Unfortunately for Sam Mendes, two of the people I saw the movie with grew up in 1950s suburban America and knew that, for instance, their mothers didn’t live lives of quiet desperation and inner emptiness. Their mothers didn’t even smoke cigarettes. They would also tell you that when they were growing up in the suburbs children were everywhere. The Wheelers’ kids mysteriously and conveniently disappear for most of the film.
I also thoroughly disliked the plot’s use of the mental patient out on leave as a Shakespearean fool. Would it have been OK if this abrasive and unpleasant character was on a wheelchair? Michael Shannon is a wonderful actor and he did a great job, but the plot hits you with a two by four when his character brings much-needed insights into this atmosphere.
The whole film reminded me of those “Can this marriage be saved?” Good Housekeeping Magazine articles of the 1960s that my mother used to read, and by the middle of the movie you know that the answer is, definitely, no.
By the time April self-induces an abortion you are certain she’s going to commit suicide. The abortion comes as no surprise, since you expect she’s going to leave Frank. However, the buildup to that scene had you wondering if Frank was going to get fired for missing the train and who’s doing the babysitting for an entire 24-hr period.

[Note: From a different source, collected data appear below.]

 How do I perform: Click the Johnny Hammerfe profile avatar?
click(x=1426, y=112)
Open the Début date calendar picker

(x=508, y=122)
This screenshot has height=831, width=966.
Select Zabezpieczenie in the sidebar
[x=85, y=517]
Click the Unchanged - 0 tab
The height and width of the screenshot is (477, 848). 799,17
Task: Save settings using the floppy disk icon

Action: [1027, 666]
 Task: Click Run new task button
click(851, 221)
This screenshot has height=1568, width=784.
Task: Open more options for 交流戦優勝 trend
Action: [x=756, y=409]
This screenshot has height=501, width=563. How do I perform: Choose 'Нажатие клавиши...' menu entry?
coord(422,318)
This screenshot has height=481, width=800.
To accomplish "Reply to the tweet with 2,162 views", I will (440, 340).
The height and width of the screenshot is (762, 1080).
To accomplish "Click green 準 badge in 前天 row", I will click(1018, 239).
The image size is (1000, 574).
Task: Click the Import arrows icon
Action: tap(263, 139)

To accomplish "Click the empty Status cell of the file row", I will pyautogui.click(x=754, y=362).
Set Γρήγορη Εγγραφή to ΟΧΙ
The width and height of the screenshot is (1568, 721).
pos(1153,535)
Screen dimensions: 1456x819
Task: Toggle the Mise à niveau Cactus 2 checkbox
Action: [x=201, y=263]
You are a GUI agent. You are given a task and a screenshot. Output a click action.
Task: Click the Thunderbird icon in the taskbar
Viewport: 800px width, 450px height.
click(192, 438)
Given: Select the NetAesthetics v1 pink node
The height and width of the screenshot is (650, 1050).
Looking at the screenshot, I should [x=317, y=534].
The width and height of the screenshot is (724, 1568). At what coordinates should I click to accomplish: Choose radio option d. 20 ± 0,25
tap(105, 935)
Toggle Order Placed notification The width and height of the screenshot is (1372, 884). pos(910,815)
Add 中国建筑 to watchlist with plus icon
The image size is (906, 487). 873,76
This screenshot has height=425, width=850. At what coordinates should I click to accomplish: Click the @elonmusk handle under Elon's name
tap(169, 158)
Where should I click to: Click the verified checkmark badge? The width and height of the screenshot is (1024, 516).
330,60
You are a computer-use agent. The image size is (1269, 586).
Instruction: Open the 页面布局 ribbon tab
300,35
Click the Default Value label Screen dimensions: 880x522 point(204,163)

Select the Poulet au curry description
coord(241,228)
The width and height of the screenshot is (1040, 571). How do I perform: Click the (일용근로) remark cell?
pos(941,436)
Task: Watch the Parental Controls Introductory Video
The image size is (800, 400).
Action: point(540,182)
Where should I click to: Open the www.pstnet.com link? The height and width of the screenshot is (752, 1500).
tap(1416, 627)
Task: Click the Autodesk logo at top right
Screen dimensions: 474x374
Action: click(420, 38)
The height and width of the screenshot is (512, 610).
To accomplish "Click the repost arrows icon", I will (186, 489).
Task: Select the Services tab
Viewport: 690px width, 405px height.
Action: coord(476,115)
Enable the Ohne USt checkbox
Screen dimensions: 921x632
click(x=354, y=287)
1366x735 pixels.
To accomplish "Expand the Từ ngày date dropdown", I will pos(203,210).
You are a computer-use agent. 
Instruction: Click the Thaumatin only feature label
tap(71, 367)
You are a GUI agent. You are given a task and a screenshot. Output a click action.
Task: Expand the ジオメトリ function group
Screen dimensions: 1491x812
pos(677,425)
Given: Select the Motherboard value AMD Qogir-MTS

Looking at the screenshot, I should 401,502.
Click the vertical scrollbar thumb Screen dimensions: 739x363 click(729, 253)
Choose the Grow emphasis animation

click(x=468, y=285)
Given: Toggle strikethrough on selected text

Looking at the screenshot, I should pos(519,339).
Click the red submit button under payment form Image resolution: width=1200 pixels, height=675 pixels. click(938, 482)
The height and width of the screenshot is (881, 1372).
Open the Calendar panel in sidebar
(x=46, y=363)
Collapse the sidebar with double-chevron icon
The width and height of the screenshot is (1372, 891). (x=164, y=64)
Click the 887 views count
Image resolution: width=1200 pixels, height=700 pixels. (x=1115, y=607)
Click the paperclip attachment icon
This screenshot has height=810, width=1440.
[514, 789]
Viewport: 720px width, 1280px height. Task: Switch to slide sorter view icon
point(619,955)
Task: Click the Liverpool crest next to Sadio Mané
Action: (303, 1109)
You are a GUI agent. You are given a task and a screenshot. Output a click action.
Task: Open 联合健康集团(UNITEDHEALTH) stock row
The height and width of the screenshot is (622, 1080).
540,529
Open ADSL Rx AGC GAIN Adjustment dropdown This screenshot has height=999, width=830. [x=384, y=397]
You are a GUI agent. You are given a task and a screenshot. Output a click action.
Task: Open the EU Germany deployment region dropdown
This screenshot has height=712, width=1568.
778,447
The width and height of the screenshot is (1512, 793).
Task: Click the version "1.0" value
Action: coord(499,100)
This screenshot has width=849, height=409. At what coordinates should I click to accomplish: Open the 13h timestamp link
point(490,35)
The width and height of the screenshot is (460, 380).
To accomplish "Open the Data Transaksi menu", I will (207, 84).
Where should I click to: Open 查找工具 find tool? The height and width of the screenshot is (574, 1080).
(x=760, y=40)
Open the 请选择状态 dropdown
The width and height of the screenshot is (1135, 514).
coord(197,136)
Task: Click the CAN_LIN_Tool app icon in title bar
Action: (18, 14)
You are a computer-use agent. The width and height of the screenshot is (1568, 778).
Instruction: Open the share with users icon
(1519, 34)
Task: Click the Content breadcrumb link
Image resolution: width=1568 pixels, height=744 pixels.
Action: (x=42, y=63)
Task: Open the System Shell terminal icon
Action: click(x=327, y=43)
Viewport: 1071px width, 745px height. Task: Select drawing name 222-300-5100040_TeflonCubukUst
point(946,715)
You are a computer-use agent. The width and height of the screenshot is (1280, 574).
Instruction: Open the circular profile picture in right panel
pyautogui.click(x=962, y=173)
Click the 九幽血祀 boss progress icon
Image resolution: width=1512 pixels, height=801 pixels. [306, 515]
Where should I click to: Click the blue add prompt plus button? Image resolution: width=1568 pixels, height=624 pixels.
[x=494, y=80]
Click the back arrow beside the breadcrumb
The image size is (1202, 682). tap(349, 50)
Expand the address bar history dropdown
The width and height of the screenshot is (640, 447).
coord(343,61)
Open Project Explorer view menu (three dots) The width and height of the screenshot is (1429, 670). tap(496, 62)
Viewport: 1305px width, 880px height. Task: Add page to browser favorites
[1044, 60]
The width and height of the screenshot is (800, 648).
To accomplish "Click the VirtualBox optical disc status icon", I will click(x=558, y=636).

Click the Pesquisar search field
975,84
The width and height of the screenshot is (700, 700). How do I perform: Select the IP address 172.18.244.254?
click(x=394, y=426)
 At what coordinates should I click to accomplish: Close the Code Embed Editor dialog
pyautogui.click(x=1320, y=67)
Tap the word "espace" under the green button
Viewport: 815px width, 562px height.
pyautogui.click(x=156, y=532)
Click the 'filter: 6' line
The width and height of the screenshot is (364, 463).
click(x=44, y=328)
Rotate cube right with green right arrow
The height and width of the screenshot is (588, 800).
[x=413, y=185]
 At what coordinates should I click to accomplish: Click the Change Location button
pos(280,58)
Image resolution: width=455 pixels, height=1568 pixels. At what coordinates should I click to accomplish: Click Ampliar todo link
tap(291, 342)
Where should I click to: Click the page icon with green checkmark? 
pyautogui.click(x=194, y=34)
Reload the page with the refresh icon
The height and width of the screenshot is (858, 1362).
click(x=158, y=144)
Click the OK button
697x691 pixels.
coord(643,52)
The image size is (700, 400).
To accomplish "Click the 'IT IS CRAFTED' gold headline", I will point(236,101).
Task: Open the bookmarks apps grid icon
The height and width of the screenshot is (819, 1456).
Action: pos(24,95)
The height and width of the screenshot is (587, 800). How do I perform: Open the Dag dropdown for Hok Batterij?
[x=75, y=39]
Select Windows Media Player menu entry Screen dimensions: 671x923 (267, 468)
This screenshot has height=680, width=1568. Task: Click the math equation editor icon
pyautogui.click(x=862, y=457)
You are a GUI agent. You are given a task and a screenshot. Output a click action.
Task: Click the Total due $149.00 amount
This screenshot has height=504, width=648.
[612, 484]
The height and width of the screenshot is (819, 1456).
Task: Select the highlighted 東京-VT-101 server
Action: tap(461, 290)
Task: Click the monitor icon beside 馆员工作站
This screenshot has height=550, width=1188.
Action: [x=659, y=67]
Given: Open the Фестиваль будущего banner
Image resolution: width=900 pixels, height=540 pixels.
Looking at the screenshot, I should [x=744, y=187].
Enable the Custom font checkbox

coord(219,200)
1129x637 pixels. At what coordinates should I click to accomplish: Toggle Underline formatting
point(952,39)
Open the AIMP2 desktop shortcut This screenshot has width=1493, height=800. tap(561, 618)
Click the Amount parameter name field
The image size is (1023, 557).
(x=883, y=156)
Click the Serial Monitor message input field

Spare yourself the prefab suburban angst and instead watch DiCaprio in The Aviator, or DiCaprio and Winslett in Titanic. At least Titanic didn’t try to make itself look like an intellectual discourse when it really was a disaster movie.
Revolutionary Road is rated R for language and some sexual situations.
UPDATE
The Husband: “It was as hairbrained and cliched as an I Love Lucy episode, only nobody was having any fun. Lucille Ball would have turned the Paris trip plans into an I Love Lucy episode.”